A week ago -- was it only a week ago? -- I went out with Suzie for a couple of hours. There was an art event in town, where studios and commercial art venues throw their doors open after work, serve wine and snacks, and encourage people to stop in and look. Maybe it encourages people to buy, but it also makes us aware just how much art there is locally. This event comes around periodically, and I try to walk through whenever I can.
A week and a half before, Suzie had texted me out of the blue. The last time I had heard from her had been a month before (when I had texted her); the last time before that was another month (back in April) when she had texted me. Pretty much she has dropped off the edge of my horizon. But here she was texting me and saying “We should hang some time.”
For a moment I wondered whether I should even bother answering. But I want to put myself in a space where I welcome new friendships, so I figured yeah, I’d better. Otherwise the Universe is going to think I don’t mean it when I say I want more friends.
On the other hand, I’ve learned not to give Suzie too many options … in fact, not to take the lead in planning anything at all. She stops answering. It’s as if too much information overwhelms her. So I asked when she’s free. And slowly, over the next week, we settled on meeting after my work for this art event.
It wasn’t a great example of hanging out together.

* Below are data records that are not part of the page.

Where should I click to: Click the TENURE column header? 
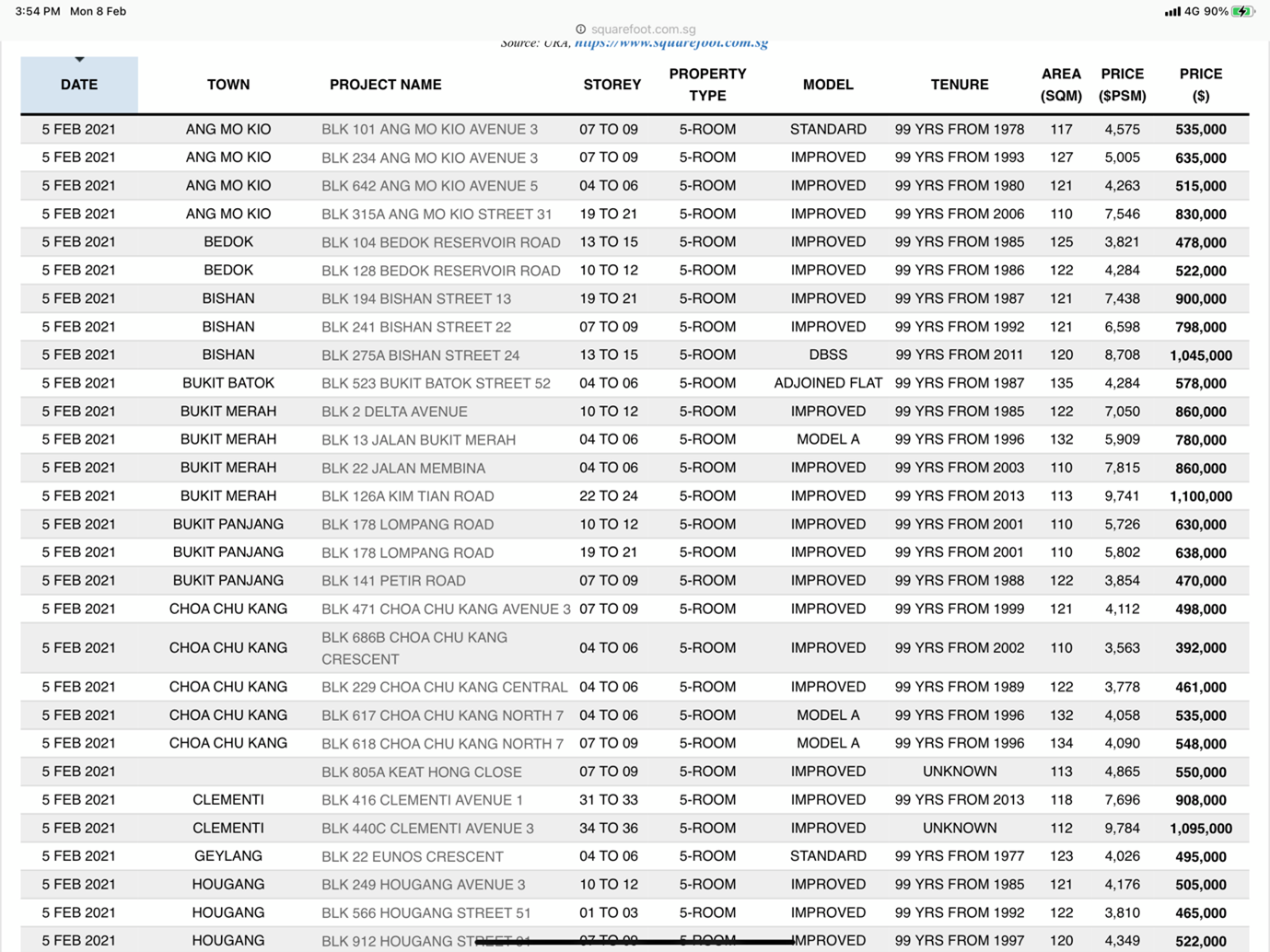click(959, 85)
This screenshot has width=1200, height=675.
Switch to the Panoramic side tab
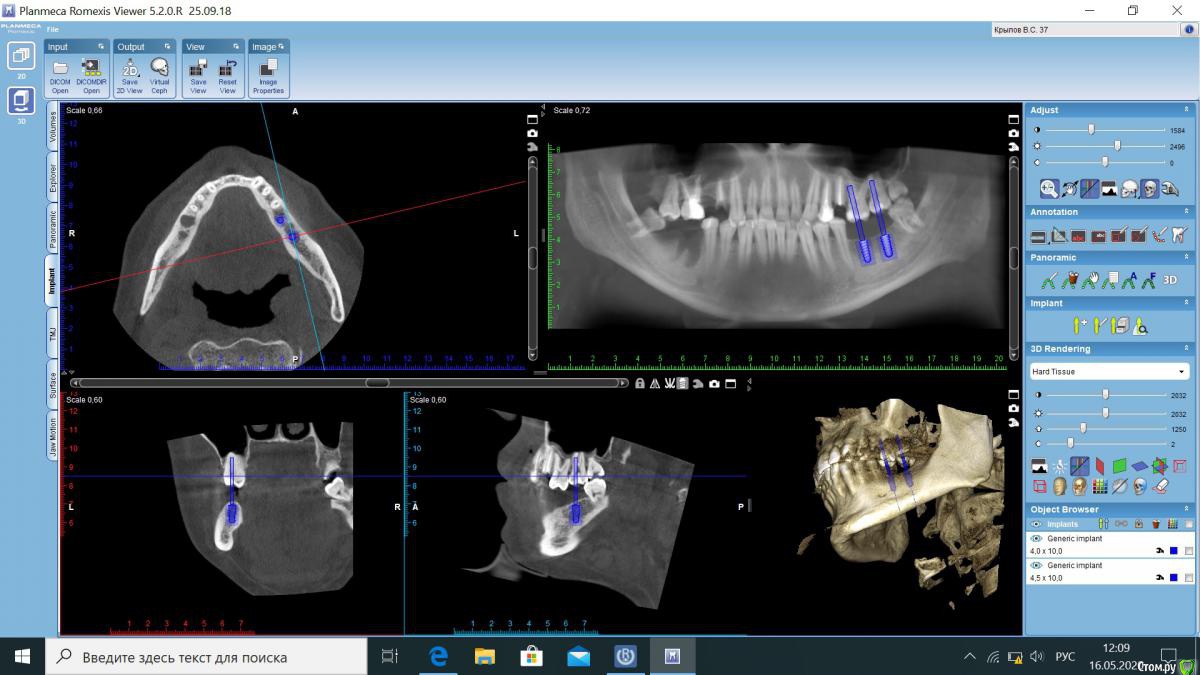[52, 228]
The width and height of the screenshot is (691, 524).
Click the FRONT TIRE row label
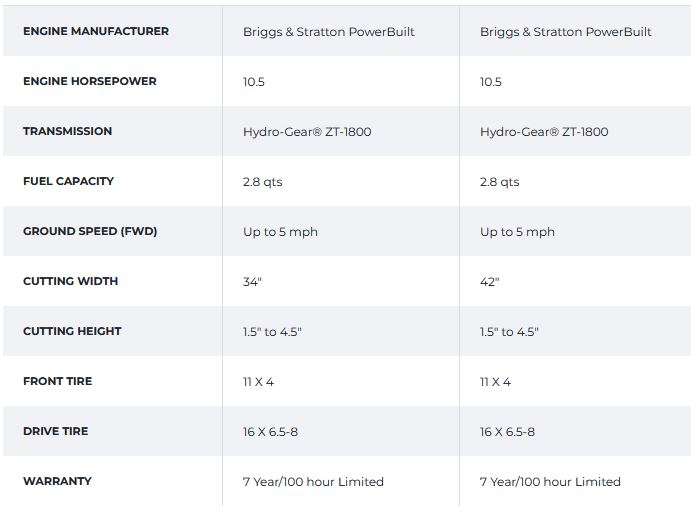(58, 381)
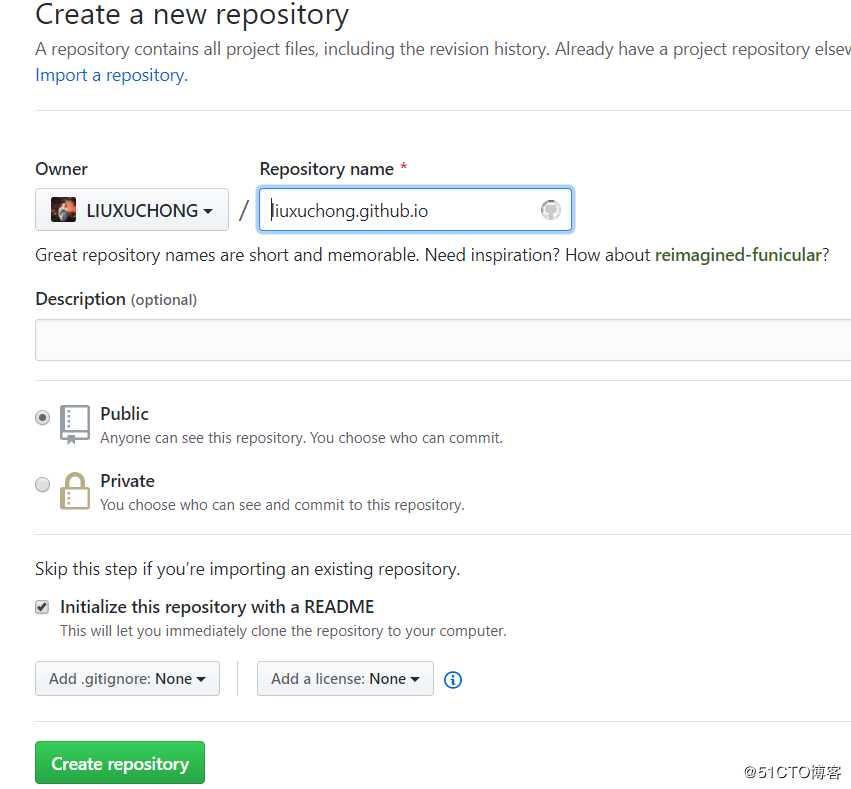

I drove by where she was supposed to be, but couldn’t park for the traffic; she, on the other hand, wasn’t out by the corner but sitting in a Starbucks – very visibly in the picture window – intently involved with her phone and not looking for my car. She spent a lot of time complaining about her job; and while admittedly it doesn’t sound like a lot of fun, it fills Saturdays and Sundays only and it gives her free housing and food in exchange. Somebody else might use this as an opportunity to get a second job Monday through Friday which would be pure profit (or pure savings); Suzie uses it as a chance to swim, join an acting group, take drawing classes, and complain about how she is misused. And she talked about her plans to get out of her current living and working situation: since she doesn’t want to move back in with her ex-boyfriend, she’s going to take out loans in order to pay for a new apartment while she starts yet another pre-professional program in school (at least her third, by my count). When we’d exhausted the art studios within walking distance. I said I couldn’t think of anything else to do so I drove her home. Under other circumstances I might have suggested going out to eat, but I didn’t really feel like buying the two of us another $50 meal (like the last time we went out together). She suggested the movies, but I managed not to be interested in any of the movies that were showing just then so I deposited her at her residence with a perfuctory hug and a vague statement about next time.
Why am I telling this story? Partly because – like Mount Everest – it’s there. This is something that happened to me recently, and to some limited extent I use this blog as a diary these days. But also partly I think there is something here to understand. I don’t mean trying to understand whether Suzie is impractical, self-centered, and short-sighted: I assume that the plan to take out loans to pay her rent settles that point conclusively. (I believe, in fact, that we are talking about educational loans – the kind that can’t be discharged even in bankruptcy. At any rate, I asked how she planned to repay these loans and she answered vaguely that she’d heard they could be forgiven if you joined the Peace Corps. In other words, she has no such plans.)
No, the thing I want to understand is: how could I ever have been interested in her friendship in the first place? I can think of a couple of factors that might have been relevant.
- She’s a girl. Ever since … oh, about my sophomore year in college, I have found it easier to make friends with girls than boys (women than men). Also, I’m not romantically involved with anybody right now, so there was a certain undercurrent of sexual fantasy at work. Not a lot, I think – Suzie’s not very pretty, and at a rational level I don’t really want anybody right now. But my chromosomal patterning may not have gotten that message, and Suzie has the right chromosomes.
- She’s pagan. This had a huge drawing power: it was the first thing about her that interested me. At a verbal level, I don’t suppose that I “believe” neopagan doctrines any more than I “believe” any other kind; but I remember finding some of the rituals very moving. Also it is kind of fun running across another member of the (extended) pagan community, in sort of a masonic way ….
- I enjoyed trying to sympathize with all the dysfunctional things going on in her emotional life, and trying to sound wise when I gave her advice or conjured up similar stories of my own.
- More generally, I enjoyed showing off: that I can cook; that I can drive; that I can afford to pay $50 for dinner and not worry about it; that I know how to give a back rub. I have so many skills or attributes now that I never had at her age, and I enjoy showing off that I acquired them. This desire to show off even fed the fantasies: back when I was her age, I had no idea how to make love well.
Maybe there’s more, but I think those are the big reasons. And I hope it will help to put them down in words like this – to understand that these things are triggers for me, but that they do not guarantee that the person out there who activates these triggers is also someone I can respect … nor even someone who can command my bare interest for more than a few hours in total.
Even wanting more friends, I want more than Suzie.